Develop a Robust List of Keywords

Google Adwords Keyword Planner is a good tool for developing a keyword list that’s the most relevant for your brand. To start, use it to analyze your website. This will give you a list of relevant keywords, along with the average search volume and estimated level of competition.

This can be used to narrow down your list of competitors to ensure you’re analyzing businesses that you are truly competing with.

See Who’s Ranking on Search Engines

Once you have a keyword list that strongly represents the brand, plug the top 5-10 words into Google to see what companies pop up. This will give you a very quick sense of who your competition is online.

Pay attention to brands that are paying for Google ads, as they are really putting their money where their mouth is when it comes to marketing. Consider this strong competition.

Click through any competitor website and take a peek around. Most brands will keep their social buttons in either the header or footer of the page. Enter these links into your competitive analysis spreadsheets for quick and easy access.

Check Ranking on Social Media Sites

Ranking on Google is only half the battle. You should also know where your competition stands on each social channel. Enter keywords into the search bar and record what comes up.

On Facebook, you want to check out the top business pages for those keyword searches. On Twitter, you should pay more attention to hashtags. Every social channel is different.

Find Out Who Your Target Audience Follows

The people will lead you. Watch who your target audience is engaged with and that’s your direct competition. Twitter Analytics and Facebook Audience Insights will give you some understanding of what other companies your prospective customers follow.

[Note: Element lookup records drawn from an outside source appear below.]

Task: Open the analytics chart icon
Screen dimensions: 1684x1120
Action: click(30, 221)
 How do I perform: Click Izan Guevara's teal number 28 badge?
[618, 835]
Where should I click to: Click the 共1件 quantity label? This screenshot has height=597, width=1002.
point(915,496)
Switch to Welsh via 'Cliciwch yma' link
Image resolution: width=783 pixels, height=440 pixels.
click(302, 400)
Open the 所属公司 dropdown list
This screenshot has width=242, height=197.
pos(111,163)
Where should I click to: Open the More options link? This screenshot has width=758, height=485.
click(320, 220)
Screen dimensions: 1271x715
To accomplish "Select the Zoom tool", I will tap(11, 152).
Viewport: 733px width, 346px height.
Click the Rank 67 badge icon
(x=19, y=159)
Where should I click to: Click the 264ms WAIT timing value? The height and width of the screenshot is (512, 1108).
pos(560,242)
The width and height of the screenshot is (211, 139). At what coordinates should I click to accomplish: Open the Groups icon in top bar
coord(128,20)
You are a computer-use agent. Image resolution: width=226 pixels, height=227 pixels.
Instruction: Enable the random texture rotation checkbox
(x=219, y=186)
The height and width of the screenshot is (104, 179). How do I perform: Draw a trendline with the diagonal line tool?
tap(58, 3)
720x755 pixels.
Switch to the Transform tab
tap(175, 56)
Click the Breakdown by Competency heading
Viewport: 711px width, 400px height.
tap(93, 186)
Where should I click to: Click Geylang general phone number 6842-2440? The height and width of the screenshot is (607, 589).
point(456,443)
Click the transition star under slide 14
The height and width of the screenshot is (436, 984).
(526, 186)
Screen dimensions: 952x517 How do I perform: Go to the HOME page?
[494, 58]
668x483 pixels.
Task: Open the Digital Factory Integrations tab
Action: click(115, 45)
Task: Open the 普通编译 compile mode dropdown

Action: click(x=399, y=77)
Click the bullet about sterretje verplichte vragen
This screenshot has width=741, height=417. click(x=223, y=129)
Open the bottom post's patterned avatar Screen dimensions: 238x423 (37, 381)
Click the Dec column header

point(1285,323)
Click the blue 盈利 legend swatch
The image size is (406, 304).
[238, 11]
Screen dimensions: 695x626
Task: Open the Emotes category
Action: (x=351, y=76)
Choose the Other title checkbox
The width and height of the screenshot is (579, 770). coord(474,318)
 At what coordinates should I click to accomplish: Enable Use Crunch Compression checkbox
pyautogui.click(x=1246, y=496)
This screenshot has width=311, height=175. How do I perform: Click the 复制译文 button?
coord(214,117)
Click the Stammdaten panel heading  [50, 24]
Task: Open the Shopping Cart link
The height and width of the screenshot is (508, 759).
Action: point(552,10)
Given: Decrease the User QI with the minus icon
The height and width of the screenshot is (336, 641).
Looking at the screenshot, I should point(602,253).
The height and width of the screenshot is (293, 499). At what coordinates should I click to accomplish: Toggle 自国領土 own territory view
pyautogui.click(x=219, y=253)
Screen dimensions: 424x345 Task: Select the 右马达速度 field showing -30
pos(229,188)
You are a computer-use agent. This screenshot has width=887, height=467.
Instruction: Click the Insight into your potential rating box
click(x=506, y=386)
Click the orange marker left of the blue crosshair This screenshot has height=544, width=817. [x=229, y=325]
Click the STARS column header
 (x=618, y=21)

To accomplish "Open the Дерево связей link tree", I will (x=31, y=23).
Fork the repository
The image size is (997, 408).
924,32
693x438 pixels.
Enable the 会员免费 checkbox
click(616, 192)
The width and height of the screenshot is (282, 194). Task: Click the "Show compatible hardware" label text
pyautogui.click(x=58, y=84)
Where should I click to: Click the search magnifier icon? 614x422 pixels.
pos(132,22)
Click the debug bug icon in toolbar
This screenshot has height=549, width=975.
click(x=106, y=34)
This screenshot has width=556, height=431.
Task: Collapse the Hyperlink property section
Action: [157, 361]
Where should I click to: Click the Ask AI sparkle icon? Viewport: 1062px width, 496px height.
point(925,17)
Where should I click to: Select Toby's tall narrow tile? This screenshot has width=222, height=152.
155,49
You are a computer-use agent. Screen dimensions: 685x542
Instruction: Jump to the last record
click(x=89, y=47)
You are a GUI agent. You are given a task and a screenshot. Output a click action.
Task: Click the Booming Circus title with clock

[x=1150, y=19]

Choose Up To Five Brands to Focus On

Don’t limit your analysis to just one company, but definitely narrow it down to between three and five top competitors. Choose the brands that have the closest fit to your target niche and this will give you the greatest insight.

Getting Started

Before you begin, find a place where you’ll keep all this data. An Excel spreadsheet is a good idea. You want a central repository for all competitor data that can be accessed quickly. Use this rich data to better inform everything from marketing strategies to know your customer (KYC) processes and future product development.